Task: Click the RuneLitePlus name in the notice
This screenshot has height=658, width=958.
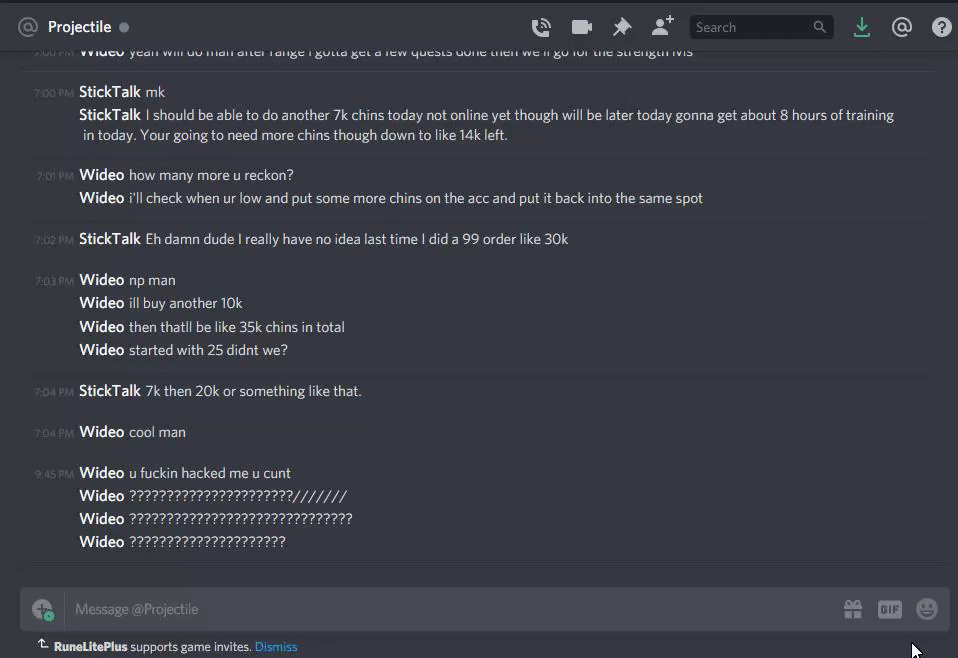Action: tap(90, 646)
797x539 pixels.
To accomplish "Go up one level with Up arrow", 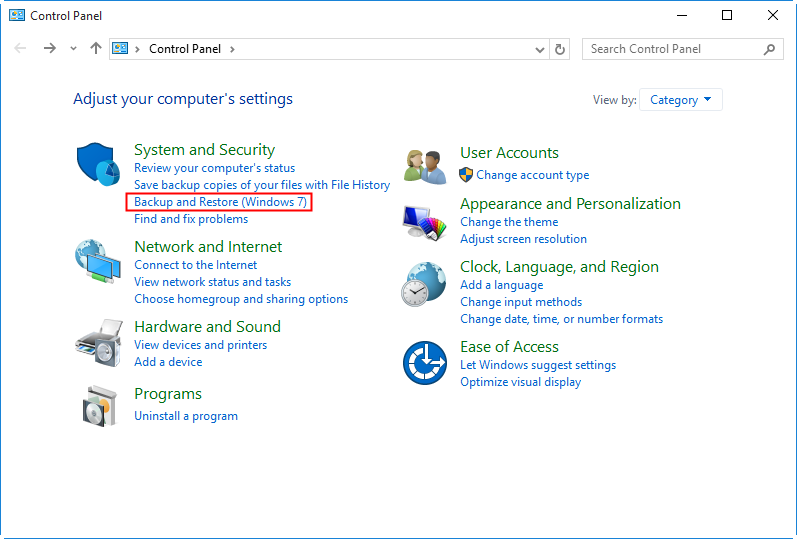I will pos(96,49).
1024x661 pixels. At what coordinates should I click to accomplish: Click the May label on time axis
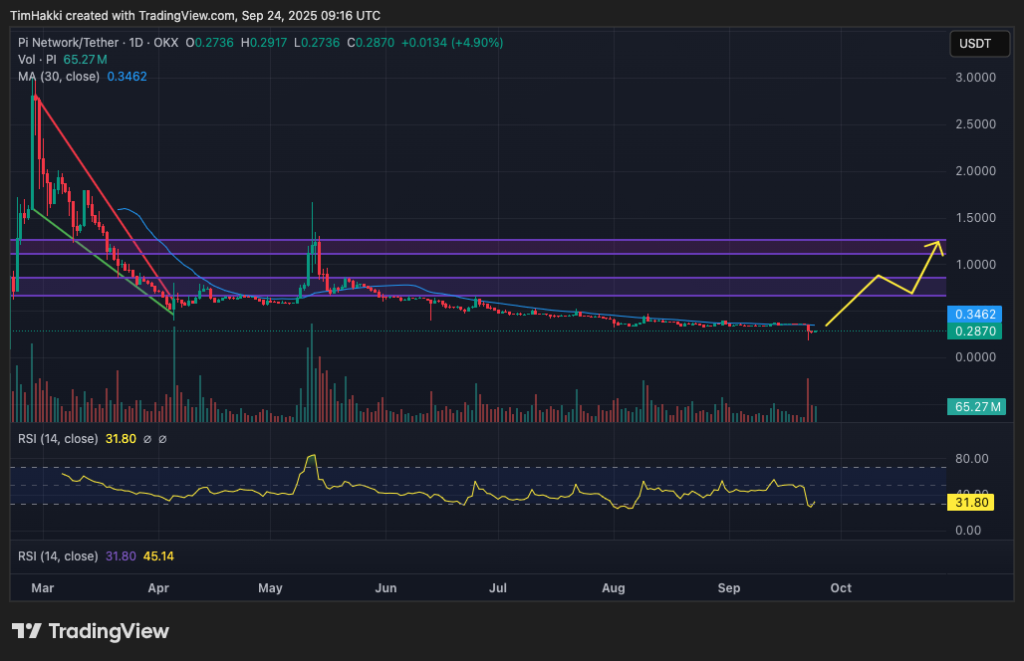coord(272,588)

+ + +

- _WHAT TO DO_: From the line that contains "1024x661 pixels. At" to the last line of the data, print each line exactly, both ends included, and omit the pictures.

- _RESPONSE BELOW_:
1024x661 pixels. At what coordinates should I click to accomplish: Click the May label on time axis
coord(272,588)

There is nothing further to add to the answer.